- [What is needed] Hunt through the entries for the word "will" and copy each line in which it appears.

- [Exercise materials]

- - - - -

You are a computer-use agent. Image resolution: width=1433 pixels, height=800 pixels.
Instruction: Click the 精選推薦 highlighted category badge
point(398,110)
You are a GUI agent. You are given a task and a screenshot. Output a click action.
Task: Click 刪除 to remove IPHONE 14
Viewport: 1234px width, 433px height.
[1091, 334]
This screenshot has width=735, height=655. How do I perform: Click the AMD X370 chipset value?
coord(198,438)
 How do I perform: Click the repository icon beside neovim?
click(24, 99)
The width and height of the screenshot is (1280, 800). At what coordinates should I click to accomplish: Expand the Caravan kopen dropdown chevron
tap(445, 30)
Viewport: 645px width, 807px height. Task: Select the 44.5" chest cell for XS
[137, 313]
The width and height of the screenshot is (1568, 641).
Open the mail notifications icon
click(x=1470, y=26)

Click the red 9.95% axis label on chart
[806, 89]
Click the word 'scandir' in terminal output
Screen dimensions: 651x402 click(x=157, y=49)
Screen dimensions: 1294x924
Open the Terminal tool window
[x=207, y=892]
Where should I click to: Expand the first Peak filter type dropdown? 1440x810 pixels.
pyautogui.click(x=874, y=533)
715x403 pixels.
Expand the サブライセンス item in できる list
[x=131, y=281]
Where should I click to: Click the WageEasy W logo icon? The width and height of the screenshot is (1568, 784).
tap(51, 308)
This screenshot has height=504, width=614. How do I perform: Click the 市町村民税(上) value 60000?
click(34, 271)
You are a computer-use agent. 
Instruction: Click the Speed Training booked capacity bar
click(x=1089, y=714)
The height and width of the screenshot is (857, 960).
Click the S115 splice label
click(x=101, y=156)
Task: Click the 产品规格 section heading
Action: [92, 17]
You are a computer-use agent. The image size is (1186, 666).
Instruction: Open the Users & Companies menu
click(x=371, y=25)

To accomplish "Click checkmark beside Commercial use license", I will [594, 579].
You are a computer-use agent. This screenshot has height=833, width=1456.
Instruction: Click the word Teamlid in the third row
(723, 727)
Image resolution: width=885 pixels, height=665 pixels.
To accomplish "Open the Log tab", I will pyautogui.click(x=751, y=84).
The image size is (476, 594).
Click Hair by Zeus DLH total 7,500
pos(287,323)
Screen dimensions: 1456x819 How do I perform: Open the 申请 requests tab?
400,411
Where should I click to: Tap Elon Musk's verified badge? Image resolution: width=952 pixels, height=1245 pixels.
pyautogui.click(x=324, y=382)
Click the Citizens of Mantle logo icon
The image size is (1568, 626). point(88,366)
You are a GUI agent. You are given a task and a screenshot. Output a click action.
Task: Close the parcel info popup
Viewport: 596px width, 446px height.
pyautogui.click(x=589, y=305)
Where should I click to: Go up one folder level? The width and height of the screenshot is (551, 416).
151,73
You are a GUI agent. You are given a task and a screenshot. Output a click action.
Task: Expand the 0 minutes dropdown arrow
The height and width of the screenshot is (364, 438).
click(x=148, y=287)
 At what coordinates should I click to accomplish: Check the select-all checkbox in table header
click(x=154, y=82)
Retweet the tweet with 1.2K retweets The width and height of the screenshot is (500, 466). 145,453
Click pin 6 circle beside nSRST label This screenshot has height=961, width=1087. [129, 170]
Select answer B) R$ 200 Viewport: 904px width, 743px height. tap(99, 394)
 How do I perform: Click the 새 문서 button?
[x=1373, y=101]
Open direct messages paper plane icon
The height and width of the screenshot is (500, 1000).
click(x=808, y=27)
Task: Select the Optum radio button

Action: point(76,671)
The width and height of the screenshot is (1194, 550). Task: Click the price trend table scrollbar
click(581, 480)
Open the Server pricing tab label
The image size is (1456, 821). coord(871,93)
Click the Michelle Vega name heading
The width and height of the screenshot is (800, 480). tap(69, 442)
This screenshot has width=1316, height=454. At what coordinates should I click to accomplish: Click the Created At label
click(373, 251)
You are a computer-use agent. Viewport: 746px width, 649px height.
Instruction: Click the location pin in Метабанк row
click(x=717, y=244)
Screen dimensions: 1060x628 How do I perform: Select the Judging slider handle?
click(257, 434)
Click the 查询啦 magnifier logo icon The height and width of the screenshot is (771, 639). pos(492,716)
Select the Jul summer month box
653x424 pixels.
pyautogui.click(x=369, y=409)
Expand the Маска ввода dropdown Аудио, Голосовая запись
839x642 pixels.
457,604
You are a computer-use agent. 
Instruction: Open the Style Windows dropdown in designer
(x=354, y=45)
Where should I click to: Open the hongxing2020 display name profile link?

- - - - -

- [Result]
To accomplish "Click checkmark beside Commercial use license", I will [594, 579].
To accomplish "Open the Log tab", I will pyautogui.click(x=751, y=84).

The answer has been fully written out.